El gobernador de La Rioja, Ricardo Quintela, quedó en el centro de la escena política nacional tras asegurar que el gobierno de Javier Milei “no puede llegar al 10 de diciembre de 2027”, fecha en la que concluye el mandato presidencial.
Las declaraciones del mandatario peronista se dieron en el marco de un análisis sobre la situación económica y social del país y rápidamente generaron polémica, ya que distintos sectores interpretaron sus palabras como un planteo de carácter destituyente.
“Tenemos que asumir esa responsabilidad histórica rápidamente”, expresó Quintela al referirse al rol que, según su visión, debe tomar el peronismo frente al rumbo actual del Gobierno nacional. Y fue más allá al sostener: “Este Gobierno no puede llegar hasta el 10 de diciembre de 2027”.
El gobernador riojano argumentó que, de continuar la actual política económica, la Argentina podría arribar al final del mandato “con un país totalmente destruido, entregado”. En ese sentido, advirtió sobre una presunta entrega de tierras en la Patagonia a terratenientes extranjeros y cuestionó con dureza las medidas adoptadas por la Casa Rosada.
Durante la entrevista radial en la que formuló estas declaraciones, Quintela comparó el contexto actual con la crisis institucional y económica de diciembre de 2001, que derivó en la salida anticipada del entonces presidente Fernando de la Rúa.
“Acordate en el año 2001, tomamos decisiones y avanzamos en la reconstrucción de un país que estaba destruido, con el ‘que se vayan todos’. Tuvimos 39 compañeros muertos, ciudadanos argentinos muertos. Es cierto, pero hay sacrificios que valen la pena, porque sino vamos a tener un genocidio social enorme”, afirmó.
Sus palabras no tardaron en generar reacciones en el arco político. Dirigentes del oficialismo nacional cuestionaron el tono de las declaraciones y defendieron la legitimidad democrática del mandato presidencial. Desde sectores de la oposición, en tanto, hubo posturas diversas: algunos respaldaron el diagnóstico crítico sobre la situación social, mientras que otros tomaron distancia de la idea de interrumpir un mandato surgido de las urnas.
Quintela sostuvo además que el país atraviesa una situación social delicada. “Hay una desnutrición que avanza, familias que no tienen o no les alcanza para comer, la mortalidad infantil otra vez, la falta de vacunas. Todo esto va a producir un genocidio gravísimo en la Argentina si no hay una intervención fuerte de quienes tenemos distintas responsabilidades”, enfatizó.

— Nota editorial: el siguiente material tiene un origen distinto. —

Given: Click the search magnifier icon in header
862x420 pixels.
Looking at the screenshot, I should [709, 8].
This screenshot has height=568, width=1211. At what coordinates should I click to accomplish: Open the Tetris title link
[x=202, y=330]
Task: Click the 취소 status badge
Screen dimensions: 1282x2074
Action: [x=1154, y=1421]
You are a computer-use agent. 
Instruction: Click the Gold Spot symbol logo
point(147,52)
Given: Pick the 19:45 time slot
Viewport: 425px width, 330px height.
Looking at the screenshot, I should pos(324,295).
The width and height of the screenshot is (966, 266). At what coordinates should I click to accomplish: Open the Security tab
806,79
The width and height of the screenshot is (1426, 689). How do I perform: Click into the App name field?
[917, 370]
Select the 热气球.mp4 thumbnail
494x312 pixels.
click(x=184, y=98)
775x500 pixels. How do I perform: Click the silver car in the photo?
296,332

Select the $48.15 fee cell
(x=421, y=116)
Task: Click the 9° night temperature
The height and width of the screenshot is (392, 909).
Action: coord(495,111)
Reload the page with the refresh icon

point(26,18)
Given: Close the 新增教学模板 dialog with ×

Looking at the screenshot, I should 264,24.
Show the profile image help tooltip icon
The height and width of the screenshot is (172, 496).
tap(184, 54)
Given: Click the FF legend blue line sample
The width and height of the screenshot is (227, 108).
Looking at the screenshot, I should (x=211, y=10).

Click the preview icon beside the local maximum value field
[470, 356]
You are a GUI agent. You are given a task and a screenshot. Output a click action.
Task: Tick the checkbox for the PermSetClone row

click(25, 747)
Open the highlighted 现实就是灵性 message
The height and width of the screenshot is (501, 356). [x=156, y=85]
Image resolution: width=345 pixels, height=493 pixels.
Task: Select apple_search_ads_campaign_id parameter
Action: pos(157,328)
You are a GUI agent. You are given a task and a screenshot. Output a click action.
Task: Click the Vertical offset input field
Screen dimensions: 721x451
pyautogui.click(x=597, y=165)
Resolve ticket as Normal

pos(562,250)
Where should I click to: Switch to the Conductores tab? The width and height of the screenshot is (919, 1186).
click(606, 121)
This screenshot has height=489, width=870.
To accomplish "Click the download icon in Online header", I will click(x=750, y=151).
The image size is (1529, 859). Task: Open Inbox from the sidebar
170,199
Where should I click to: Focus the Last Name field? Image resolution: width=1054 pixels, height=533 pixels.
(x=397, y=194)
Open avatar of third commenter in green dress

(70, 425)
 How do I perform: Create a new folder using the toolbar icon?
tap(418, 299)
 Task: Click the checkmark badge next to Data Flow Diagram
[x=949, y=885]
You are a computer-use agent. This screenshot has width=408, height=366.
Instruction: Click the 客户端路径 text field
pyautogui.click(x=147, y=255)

En ese marco, el gobernador planteó que los distintos espacios políticos deben asumir un rol activo frente a lo que considera un deterioro acelerado de las condiciones de vida. Sus declaraciones se dan en un contexto de fuerte tensión entre el Gobierno nacional y varios mandatarios provinciales, en medio de debates por recursos, coparticipación y políticas de ajuste.
El episodio vuelve a poner sobre la mesa el clima de alta polarización que atraviesa la Argentina, con cruces permanentes entre oficialismo y oposición. Mientras el presidente Milei avanza con su programa de reformas estructurales y ajuste fiscal, desde distintos sectores del peronismo se multiplican las críticas por el impacto social de esas medidas.
Más allá de las interpretaciones políticas, lo cierto es que los dichos de Quintela instalaron nuevamente la discusión sobre los límites del discurso en democracia y el respeto por los mandatos constitucionales. El calendario institucional marca que el actual período presidencial culmina el 10 de diciembre de 2027, salvo que se produzca una instancia prevista por la propia Constitución Nacional.
En un escenario de crisis económica persistente, caída del consumo y fuerte debate público, cada declaración de peso adquiere una dimensión mayor. Las palabras del gobernador riojano no solo generaron repercusión en el ámbito político, sino también en la opinión pública, donde el tema rápidamente se convirtió en tendencia.
El impacto de esta polémica se inscribe en un momento clave para la política argentina, con un oficialismo que defiende su programa de reformas y una oposición que busca reorganizarse frente a un escenario desafiante. Mientras tanto, el debate sobre el rumbo del país y la estabilidad institucional vuelve a ocupar el centro de la agenda nacional.